I start to develop ptosis (my eye literally closes by itself at certain points of the day) I’m in too much pain to take notice. I’ve developed tinnitus in my right ear. I feel all my senses are heightened and cannot focus at all.
September - November 2021
Exhaustion sets in to a level I’ve never ever experienced I’m sleeping 6hours some days and still sleeping through nights. I cannot wake up and it’s impossible to move. I feel like I’m operating at 5%
I start to become easily confused, I cant remember words mid sentence.

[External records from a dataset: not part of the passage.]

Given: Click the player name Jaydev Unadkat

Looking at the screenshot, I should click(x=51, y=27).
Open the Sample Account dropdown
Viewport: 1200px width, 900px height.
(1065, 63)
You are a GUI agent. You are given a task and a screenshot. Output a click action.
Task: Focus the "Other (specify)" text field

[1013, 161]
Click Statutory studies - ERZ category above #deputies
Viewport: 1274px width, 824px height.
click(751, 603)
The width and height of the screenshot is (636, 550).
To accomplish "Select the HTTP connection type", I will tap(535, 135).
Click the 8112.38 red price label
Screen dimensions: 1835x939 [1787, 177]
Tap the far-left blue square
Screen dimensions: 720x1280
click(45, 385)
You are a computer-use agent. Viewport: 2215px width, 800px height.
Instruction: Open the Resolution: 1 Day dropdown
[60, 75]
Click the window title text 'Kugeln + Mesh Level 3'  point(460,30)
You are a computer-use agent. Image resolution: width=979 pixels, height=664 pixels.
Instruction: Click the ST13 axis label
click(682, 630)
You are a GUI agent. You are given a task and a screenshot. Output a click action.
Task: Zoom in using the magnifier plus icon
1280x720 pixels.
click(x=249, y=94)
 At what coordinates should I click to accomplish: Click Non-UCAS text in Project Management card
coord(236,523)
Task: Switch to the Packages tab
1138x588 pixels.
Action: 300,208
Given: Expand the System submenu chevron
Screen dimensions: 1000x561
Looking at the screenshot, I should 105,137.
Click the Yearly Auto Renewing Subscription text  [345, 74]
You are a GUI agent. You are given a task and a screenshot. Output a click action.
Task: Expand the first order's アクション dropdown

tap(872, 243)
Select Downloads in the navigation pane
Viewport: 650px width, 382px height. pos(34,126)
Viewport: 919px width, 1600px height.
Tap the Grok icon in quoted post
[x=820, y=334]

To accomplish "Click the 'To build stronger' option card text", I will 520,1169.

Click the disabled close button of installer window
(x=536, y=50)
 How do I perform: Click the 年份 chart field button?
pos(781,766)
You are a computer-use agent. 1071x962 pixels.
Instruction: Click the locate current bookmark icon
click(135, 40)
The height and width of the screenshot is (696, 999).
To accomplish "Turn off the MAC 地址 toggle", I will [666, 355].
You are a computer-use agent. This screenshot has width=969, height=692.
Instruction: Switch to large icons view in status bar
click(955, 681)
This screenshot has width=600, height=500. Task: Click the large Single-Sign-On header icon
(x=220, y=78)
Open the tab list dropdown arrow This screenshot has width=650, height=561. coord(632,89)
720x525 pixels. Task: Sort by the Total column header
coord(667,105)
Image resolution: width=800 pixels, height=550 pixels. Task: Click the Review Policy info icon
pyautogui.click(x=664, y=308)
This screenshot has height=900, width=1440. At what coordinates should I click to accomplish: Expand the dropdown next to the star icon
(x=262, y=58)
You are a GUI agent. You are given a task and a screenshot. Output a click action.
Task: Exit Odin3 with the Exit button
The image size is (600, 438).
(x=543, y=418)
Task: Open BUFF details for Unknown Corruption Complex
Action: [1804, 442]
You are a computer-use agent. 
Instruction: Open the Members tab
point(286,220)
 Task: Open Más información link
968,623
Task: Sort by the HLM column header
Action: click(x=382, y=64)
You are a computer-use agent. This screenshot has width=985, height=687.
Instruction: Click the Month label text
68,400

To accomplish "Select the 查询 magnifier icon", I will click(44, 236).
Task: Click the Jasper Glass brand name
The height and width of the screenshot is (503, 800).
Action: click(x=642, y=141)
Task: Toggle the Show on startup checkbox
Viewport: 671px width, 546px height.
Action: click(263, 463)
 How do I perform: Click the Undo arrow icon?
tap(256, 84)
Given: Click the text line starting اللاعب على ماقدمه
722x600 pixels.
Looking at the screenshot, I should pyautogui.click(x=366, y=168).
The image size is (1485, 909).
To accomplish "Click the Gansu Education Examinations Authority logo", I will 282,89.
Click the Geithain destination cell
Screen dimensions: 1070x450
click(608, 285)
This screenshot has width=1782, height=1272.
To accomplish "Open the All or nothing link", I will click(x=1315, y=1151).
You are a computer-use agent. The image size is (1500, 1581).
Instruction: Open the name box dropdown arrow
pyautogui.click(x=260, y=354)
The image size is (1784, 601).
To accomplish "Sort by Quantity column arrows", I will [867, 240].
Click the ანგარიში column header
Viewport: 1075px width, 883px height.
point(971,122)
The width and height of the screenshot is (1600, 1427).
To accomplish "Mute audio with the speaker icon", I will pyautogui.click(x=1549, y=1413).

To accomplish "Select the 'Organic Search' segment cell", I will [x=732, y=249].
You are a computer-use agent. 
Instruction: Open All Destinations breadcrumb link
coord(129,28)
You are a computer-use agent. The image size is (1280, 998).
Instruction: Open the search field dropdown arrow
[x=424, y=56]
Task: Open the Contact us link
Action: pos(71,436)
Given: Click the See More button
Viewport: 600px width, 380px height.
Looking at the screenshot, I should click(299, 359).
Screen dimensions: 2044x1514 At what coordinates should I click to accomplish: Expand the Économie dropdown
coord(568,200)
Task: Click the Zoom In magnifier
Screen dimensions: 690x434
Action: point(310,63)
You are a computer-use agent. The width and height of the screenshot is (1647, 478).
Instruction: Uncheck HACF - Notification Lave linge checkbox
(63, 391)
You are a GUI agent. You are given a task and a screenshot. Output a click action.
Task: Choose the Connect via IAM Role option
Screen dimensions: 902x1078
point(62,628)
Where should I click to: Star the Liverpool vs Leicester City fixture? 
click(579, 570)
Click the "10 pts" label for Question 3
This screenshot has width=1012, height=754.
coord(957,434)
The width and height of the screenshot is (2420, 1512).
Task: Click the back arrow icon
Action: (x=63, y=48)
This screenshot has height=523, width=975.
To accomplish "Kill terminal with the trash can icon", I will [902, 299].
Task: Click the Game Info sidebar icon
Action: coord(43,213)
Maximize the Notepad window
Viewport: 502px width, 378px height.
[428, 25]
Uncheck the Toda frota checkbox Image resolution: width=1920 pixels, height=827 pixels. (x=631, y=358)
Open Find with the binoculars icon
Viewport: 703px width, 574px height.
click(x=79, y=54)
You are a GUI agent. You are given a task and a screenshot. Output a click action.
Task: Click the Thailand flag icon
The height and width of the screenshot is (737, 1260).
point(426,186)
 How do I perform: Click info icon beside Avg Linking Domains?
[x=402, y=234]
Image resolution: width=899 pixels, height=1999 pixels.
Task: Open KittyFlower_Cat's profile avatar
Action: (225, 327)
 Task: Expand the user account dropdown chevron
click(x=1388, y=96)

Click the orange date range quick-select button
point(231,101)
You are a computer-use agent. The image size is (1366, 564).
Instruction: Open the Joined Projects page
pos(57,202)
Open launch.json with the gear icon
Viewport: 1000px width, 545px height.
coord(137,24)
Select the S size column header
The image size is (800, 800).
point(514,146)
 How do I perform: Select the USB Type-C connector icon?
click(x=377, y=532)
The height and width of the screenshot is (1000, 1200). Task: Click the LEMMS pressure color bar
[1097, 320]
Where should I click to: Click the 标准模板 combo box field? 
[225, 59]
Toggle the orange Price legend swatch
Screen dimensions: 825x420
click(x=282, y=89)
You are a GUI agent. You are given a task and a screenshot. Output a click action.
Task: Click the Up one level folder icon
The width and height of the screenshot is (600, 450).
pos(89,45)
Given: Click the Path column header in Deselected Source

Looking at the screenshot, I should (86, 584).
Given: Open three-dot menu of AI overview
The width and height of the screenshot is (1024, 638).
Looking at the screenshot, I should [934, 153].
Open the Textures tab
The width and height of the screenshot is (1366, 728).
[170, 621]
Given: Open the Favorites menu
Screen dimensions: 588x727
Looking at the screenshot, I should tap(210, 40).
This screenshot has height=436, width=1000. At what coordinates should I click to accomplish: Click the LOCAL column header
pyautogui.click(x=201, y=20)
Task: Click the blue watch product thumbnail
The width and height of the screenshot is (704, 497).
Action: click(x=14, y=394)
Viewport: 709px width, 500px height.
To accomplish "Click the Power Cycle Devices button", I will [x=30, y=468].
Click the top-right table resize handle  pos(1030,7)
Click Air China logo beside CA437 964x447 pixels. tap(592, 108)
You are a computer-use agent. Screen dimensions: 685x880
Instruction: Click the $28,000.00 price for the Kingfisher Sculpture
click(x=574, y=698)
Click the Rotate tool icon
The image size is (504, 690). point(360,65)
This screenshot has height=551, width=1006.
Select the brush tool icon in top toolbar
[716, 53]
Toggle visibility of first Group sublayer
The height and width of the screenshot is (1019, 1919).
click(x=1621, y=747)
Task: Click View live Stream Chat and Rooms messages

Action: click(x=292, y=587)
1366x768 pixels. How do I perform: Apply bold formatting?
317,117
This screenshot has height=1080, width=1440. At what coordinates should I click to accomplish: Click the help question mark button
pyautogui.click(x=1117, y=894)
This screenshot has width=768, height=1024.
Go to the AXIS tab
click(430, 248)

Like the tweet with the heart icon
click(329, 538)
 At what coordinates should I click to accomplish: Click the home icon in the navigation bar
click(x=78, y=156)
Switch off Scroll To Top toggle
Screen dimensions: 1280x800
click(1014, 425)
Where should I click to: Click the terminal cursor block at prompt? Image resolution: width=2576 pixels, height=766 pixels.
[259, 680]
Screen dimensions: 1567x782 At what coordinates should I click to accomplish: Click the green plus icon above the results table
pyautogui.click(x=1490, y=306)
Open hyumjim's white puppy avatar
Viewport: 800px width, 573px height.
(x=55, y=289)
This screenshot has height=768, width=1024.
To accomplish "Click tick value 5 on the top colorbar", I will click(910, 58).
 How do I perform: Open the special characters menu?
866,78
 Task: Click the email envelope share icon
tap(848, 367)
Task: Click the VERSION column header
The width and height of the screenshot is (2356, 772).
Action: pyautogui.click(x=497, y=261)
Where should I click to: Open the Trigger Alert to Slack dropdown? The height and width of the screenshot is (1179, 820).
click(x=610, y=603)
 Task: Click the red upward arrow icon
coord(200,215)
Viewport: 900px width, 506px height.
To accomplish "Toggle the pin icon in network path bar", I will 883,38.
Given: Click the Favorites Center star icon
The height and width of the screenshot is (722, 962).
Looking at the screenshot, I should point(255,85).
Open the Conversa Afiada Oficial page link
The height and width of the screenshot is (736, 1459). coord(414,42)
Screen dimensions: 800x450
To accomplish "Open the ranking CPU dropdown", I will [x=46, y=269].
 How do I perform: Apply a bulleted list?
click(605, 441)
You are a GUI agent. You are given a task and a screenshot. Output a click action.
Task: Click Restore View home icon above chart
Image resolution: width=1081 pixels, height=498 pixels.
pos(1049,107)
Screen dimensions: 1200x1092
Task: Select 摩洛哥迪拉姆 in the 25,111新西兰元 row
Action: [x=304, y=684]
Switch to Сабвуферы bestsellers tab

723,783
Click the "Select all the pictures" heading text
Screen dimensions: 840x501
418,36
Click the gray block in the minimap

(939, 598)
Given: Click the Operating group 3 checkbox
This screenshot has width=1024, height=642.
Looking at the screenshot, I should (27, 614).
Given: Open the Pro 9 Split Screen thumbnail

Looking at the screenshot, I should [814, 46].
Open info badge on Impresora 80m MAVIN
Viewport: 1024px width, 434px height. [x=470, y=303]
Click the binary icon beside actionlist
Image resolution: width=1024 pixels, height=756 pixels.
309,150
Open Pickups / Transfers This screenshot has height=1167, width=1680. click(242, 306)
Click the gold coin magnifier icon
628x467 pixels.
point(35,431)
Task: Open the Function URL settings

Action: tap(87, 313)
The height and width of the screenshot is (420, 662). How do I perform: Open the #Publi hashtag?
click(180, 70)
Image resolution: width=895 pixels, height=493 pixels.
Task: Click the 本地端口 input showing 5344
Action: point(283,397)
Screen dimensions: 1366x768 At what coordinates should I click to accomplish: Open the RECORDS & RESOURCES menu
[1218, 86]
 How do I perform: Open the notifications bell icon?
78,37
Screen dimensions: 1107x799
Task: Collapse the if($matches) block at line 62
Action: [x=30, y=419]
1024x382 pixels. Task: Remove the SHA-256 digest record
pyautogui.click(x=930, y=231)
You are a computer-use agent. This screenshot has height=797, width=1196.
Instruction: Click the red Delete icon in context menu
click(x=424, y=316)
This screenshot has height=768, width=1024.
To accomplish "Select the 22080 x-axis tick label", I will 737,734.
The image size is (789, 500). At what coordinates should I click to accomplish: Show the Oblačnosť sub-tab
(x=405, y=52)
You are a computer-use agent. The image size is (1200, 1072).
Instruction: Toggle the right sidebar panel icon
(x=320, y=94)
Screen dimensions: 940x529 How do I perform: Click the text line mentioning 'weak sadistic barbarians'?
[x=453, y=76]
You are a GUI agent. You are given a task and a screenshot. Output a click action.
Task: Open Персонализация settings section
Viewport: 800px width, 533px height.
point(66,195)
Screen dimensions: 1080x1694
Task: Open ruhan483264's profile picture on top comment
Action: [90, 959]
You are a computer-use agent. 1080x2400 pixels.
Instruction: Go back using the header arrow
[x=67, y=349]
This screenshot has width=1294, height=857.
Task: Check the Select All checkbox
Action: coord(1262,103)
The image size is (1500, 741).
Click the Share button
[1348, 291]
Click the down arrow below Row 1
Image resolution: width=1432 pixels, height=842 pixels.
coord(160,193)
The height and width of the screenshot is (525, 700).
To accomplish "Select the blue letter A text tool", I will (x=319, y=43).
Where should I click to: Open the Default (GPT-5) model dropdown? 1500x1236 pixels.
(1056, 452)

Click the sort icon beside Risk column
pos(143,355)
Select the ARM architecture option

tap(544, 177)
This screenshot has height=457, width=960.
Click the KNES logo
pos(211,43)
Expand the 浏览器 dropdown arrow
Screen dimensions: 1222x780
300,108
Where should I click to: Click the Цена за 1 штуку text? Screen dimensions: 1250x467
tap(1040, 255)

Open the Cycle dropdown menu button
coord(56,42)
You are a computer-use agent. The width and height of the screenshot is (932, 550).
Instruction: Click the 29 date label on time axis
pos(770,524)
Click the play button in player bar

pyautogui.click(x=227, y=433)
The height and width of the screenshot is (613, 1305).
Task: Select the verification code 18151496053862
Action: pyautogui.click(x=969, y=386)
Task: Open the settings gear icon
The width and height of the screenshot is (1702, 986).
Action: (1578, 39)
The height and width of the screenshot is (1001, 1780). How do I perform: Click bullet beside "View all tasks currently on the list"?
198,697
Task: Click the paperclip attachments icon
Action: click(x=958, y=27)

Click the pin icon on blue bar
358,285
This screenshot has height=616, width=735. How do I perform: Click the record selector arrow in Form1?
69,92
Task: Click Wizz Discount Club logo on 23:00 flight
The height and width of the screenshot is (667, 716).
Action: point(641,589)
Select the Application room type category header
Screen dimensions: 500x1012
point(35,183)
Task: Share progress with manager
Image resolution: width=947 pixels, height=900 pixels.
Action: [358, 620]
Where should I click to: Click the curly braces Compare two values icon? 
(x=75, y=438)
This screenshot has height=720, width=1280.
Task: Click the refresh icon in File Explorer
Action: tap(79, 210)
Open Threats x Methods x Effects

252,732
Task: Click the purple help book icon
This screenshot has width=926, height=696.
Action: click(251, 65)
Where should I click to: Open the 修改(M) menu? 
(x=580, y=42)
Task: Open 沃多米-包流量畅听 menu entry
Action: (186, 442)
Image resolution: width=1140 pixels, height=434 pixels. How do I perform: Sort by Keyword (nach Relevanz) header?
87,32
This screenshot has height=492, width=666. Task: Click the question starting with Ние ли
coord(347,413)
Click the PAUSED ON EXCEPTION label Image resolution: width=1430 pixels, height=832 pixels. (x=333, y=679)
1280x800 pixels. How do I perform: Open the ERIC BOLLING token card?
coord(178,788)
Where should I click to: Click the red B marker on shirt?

Remembering names, places, what’s happened in a day becomes impossible.
November 2021
I decide to muster up some energy to see ophthalmologist as my vision is so blurry and ptosis is happening regularly , I’ve now given up driving as I can’t see properly and I don’t trust my own reaction timing. It’s near impossible to remain standing.
December 2021
I’m finding it hard to stand. Breathing is really difficult when doing things. Especially when climbing stairs and picking things up etc. my Sp02 drops on a regular basis.
I take and allergic reaction to hair dye. 24hrs later I’m crawling up the stairs with vertigo and being sick. The next day im admitted to A and E with breathing difficulties. I’m quickly discharged and sleep for 2 days after.
January 2022 to present
I see a private neurologist in Glasgow that diagnoses me with Long Covid and ME. I then catch covid again in March 2022. The old chest rash reappears and every symptom then again gets worse.
The last 2 years haven’t been linear, I’ve had times of recovery, followed by infections and 5 vaccines that I now know for sure flare up my existing symptoms even more.
I’m very much housebound at the moment, I am still getting used to Pacing and not taking advantage of energy and pushing myself. I am regularly choosing between having enough energy to have a bath or cook within the space of a day.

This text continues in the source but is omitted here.